Diisopropylammonium dichloroacetate (DIPA) and sodium dichloroacetate (DCA): Effect on glucose and fat metabolism in normal and diabetic tissue ^☆

Peter W. Stacpoole^a^,^b^,¹,
James M. Felts^a^,^b^,²
an institution that conducts cardiovascular research is the University of California Medical Center in San Francisco, California, USA.
the University of California Medical Center’s Department of Physiology, San Francisco, California, USA
Received 27 May 1969. Available online 10 April 2004.

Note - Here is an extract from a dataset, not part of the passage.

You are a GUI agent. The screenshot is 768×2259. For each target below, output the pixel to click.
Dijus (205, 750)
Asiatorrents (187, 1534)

Although normal rats’ blood sugar levels were unaffected, alloxan diabetic rats were observed to experience a strong and lasting hypoglycemic effect from diisopropylammonium dichloroacetate (DIPA). The blood glycerol levels in the diabetic and nondiabetic groups were unaffected. We conducted a number of in vitro experiments to determine the location of action of DIPA. In isolated hemidiaphragms from diabetic but not non-diabetic rats, sodium dichloroacetate (DCA) and DIPA dramatically increased glucose-U-14C oxidation to 14CO2. In tissues from diabetic or nondiabetic rats, diisopropylammonium hydrochloride (DIA) had no effect on promoting glucose oxidation. Therefore, the compound’s action in vivo might be entirely attributable to its acid moiety. DCA (and maybe DIPA) had no discernible effects on the production of glycerol or the conversion of glucose-U-14C to 14C-triglycerides in the hemidiaphragms or epididymal fat pads of normal or diabetic rats. The conversion of oleate-1-14C to 14C-triglyceride in muscle and adipose tissue from diabetic mice was also unaffected by DCA. However, in the muscle of diabetic rats, DCA significantly reduced oleate-1-14C oxidation to 14CO2. It’s possible that a decrease of fatty acid oxidation in the muscles of diabetic rats is what causes DIPA’s and presumably DCA’s hypoglycemic effect, at least in part. Citrate, a recognized phosphofructokinase inhibitor, is found in higher concentrations inside of cells with diabetes because of the high levels of circulating free fatty acids and ketone bodies that are frequently present in this disease (PFK). DIPA and DCA may lower citrate levels by inhibiting fatty acid oxidation in muscle and activating PFK. The selective activity of both DIPA and DCA on diabetic tissue but not on normal tissue may be explained by such an effect.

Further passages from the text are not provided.